One of the biggest advantages of working at my alma mater so soon after graduation is that I’m still in close proximity to so many incredible friends who haven’t yet graduated. While I don’t get to see them every day or even every week, I still get to be a part of their Samford lives, and I am so grateful for that.
Today I got to grab coffee (hot chocolate for me) with one of the most genuinely cool people I know. She spent her JanTerm traipsing around Europe, and she had some wonderful stories to tell of wrong turns and interesting people and gorgeous views. London, Germany, Switzerland, France…just hopping all over the place like the little adventurer she is.
I doubt my jealousy was very well concealed.
It honestly doesn’t take all that much for the travel bug to pop up in my brain again. There is just something so intrinsically fascinating about people speaking other languages, being acclimated to other climates, knowing other customs, and yet still experiencing the same basics of life: love, anger, weariness, joy. Nothing about our cultures may overlap and yet we grow, learn, and live life all the same. If you don’t think that’s one of the coolest things about life, I don’t know what’s wrong with you.

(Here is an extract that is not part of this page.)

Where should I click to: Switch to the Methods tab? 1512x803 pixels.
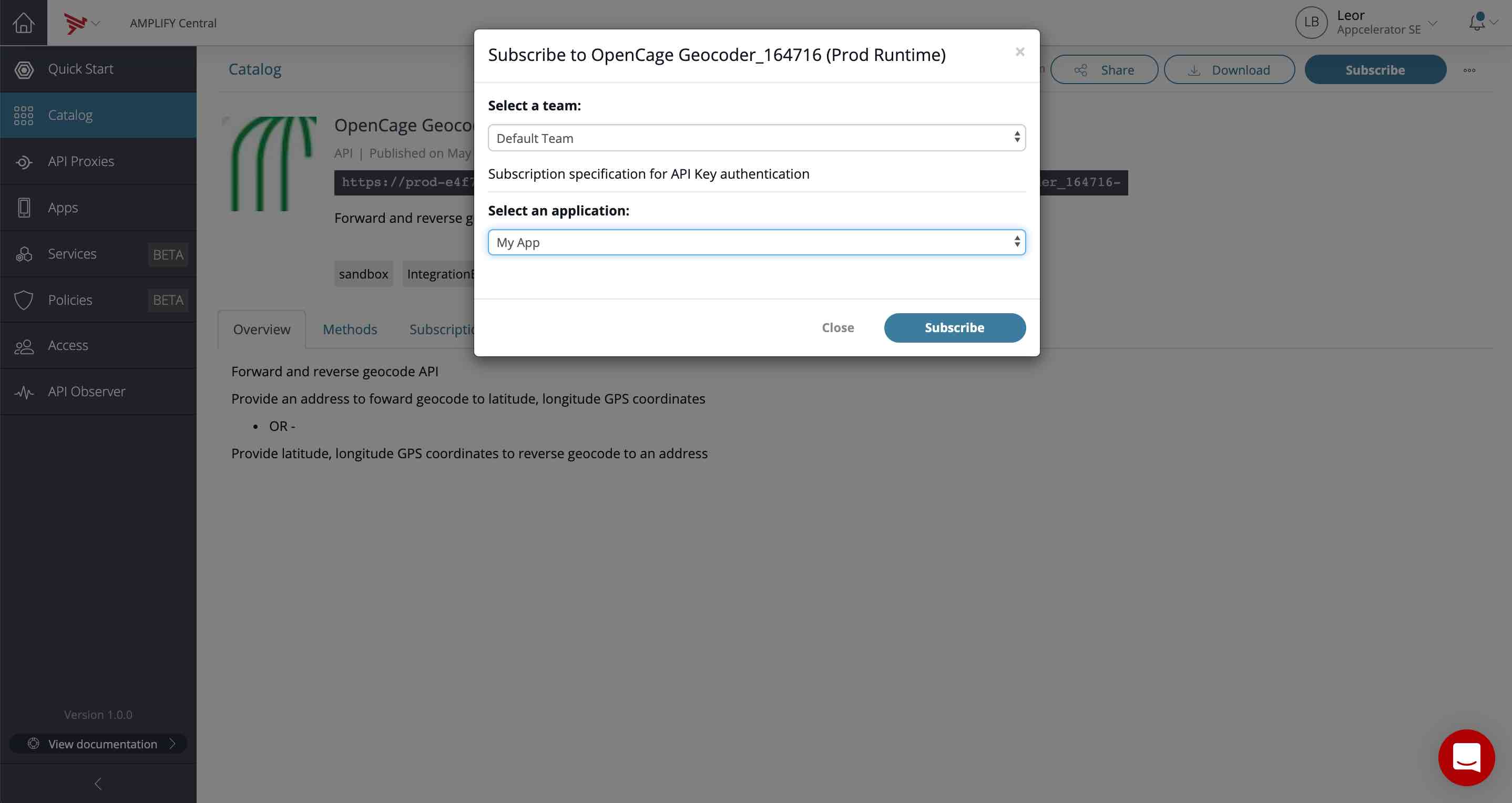coord(350,329)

I’ve been lucky enough to travel a fair amount in my 22 years of life. I’ve touched the walls of the Colosseum and wandered the hallways of the Louvre. I’ve stood beside the windmills of La Mancha and waded in the waters of the Zambezi River. I’ve ridden the Tube, biked through Barcelona, crossed canals in Venice, and lost myself in the meandering streets of Florence. So many incredible bits and pieces of the world that I’ve been lucky enough to personally see, touch, taste, and experience.

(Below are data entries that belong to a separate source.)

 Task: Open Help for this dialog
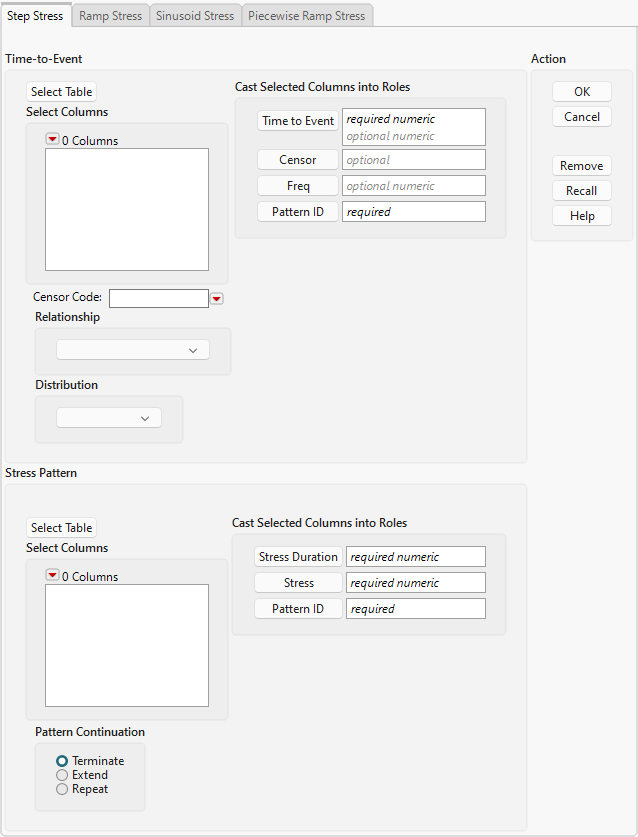[581, 216]
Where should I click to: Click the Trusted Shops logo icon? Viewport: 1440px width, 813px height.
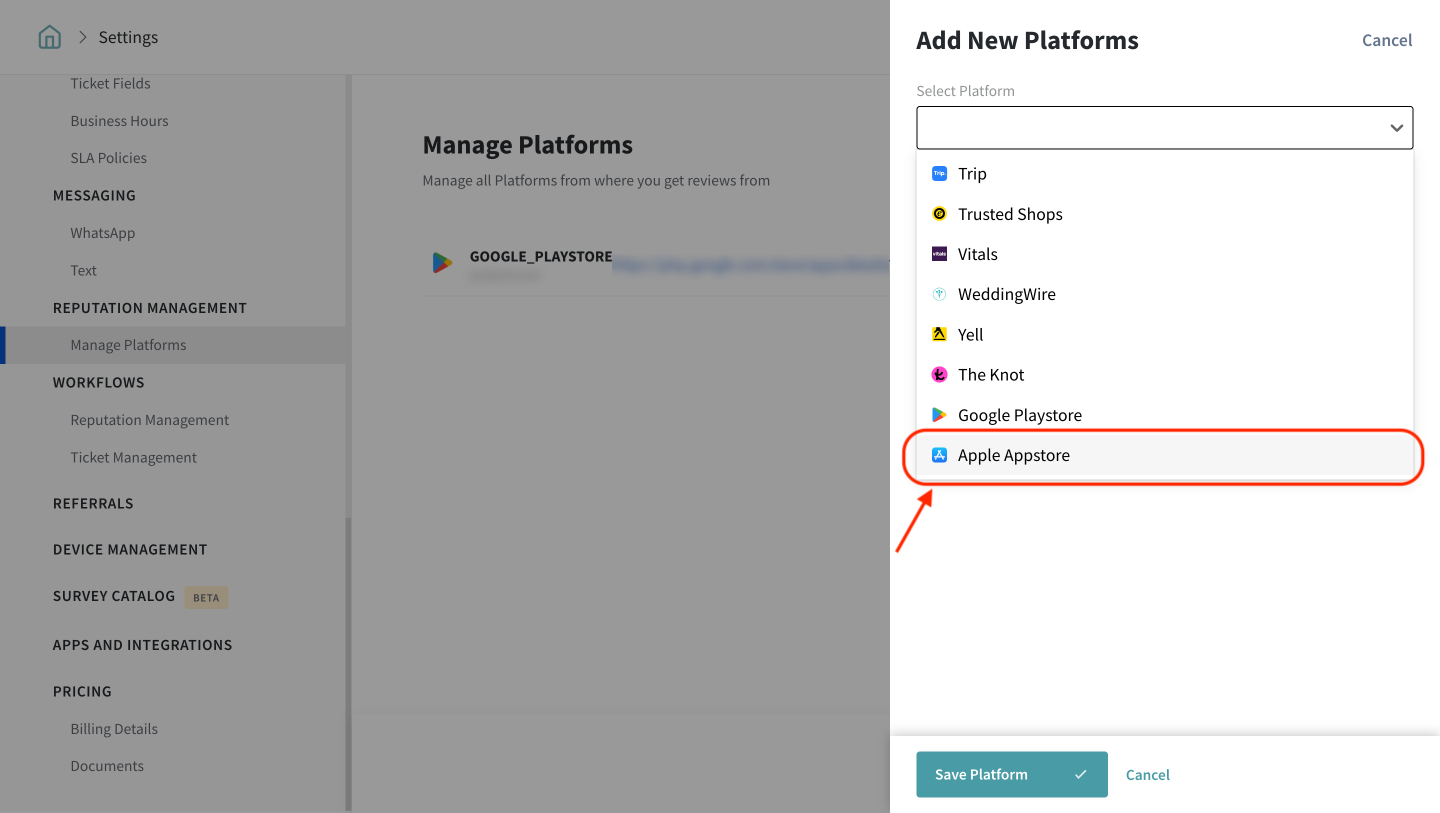(939, 214)
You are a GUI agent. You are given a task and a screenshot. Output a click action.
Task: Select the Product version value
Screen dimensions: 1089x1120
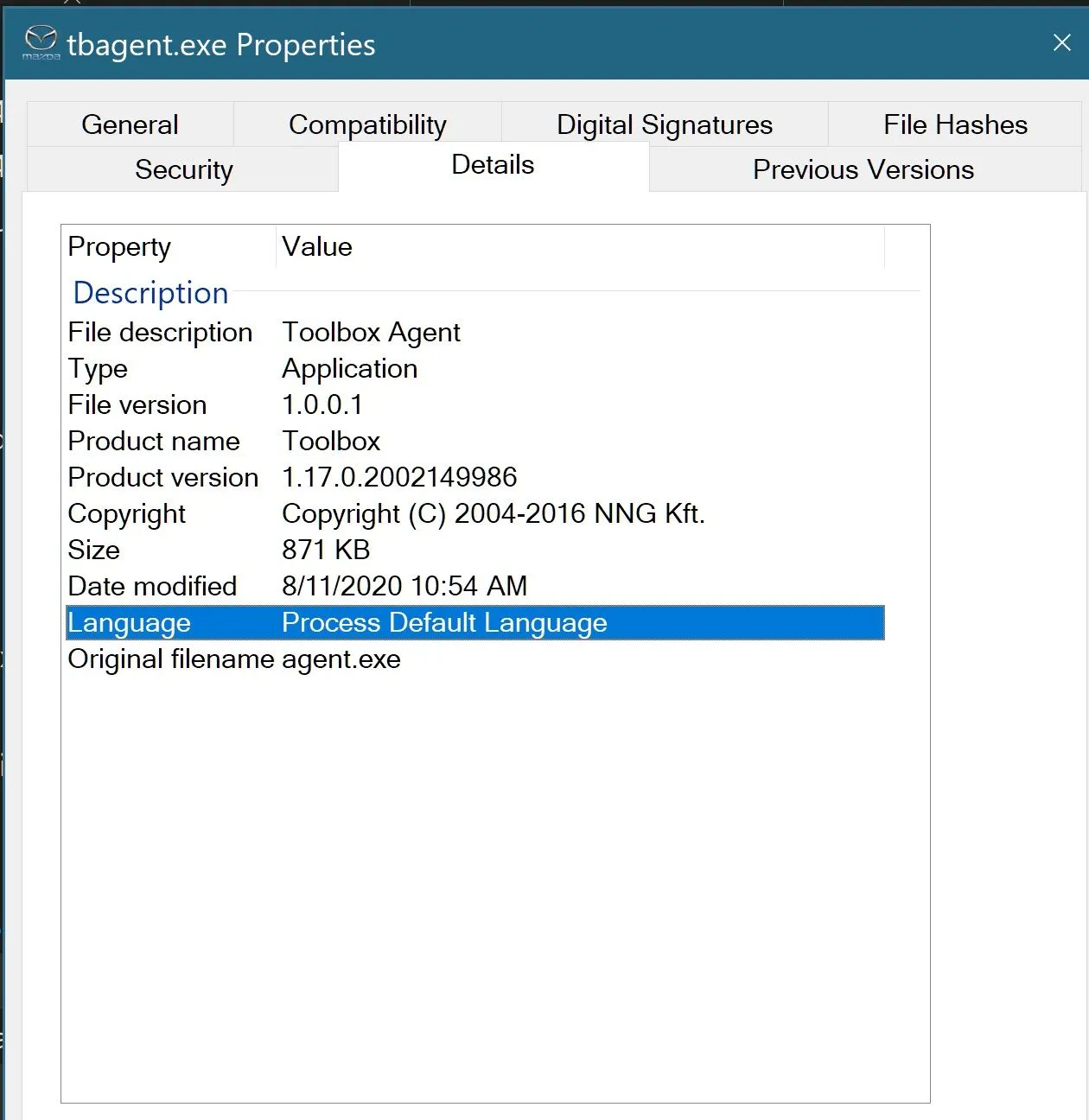coord(399,478)
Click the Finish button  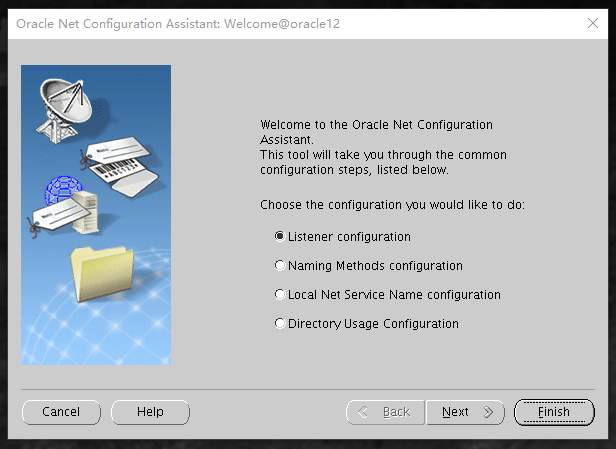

But that’s just what they are: bits and pieces.
Of the 190(ish) countries in the world, I’ve been to 8 of them. That’s less than 1%. And of each of those countries, I’ve probably only seen 1% of what they have to offer.*
How crazy is that? In my mind, I’ve seen so much of the world, but I’ve really seen so little. And that realization just makes me want to see more.

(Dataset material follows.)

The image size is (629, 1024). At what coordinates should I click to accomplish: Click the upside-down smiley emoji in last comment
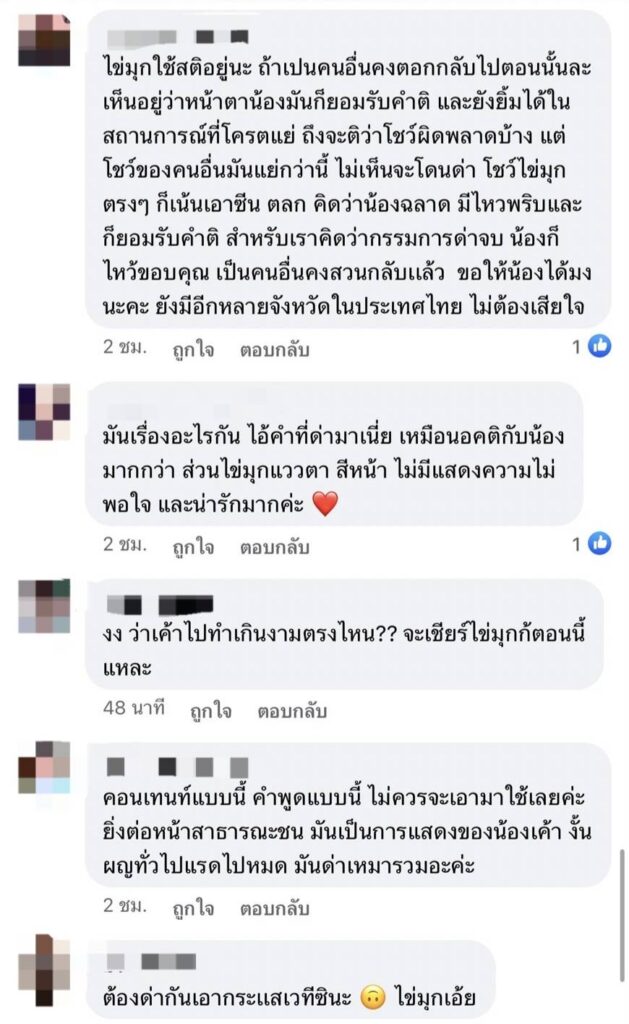coord(373,998)
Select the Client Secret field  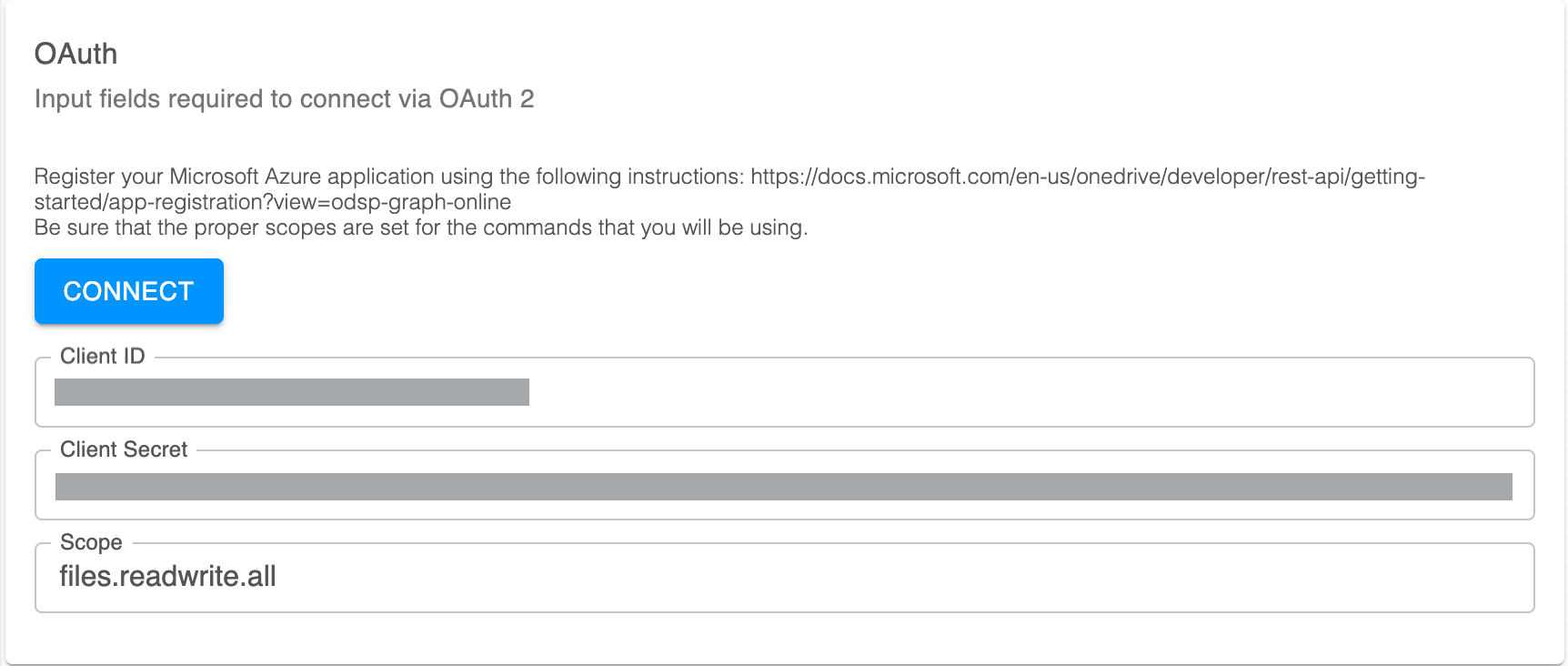pos(782,485)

I recognize how blessed I am that I’ve seen the amount of the world that I’ve seen. I count myself incredibly lucky to have had the experiences that I’ve had, even in just my domestic travels. Many people don’t get these opportunities, and I’m grateful that travel has been a part of my life.
But I don’t apologize for wanting to see more. I think that travel, when done right, is something that burrows itself inside your heart, takes a hold, and never lets you go. The more I travel, the more I realize is out there, and the more I want to see. I want to eat the food and shop the markets and walk the streets and gain an appreciation for lives lived by different customs and in different cultures. I want to go somewhere and learn something and have my way of thinking altered by it.
And I’m not sure when the next opportunity will present itself. It may be a plane trip across an ocean or a road trip above the Mason-Dixon. But I’ll take whatever. I just want to go.
*The exceptions being  the U.S.A, of whose 50 states I have been to 15 plus D.C., and  Spain, which, at least through a bus window, I have seen at least 1.5%.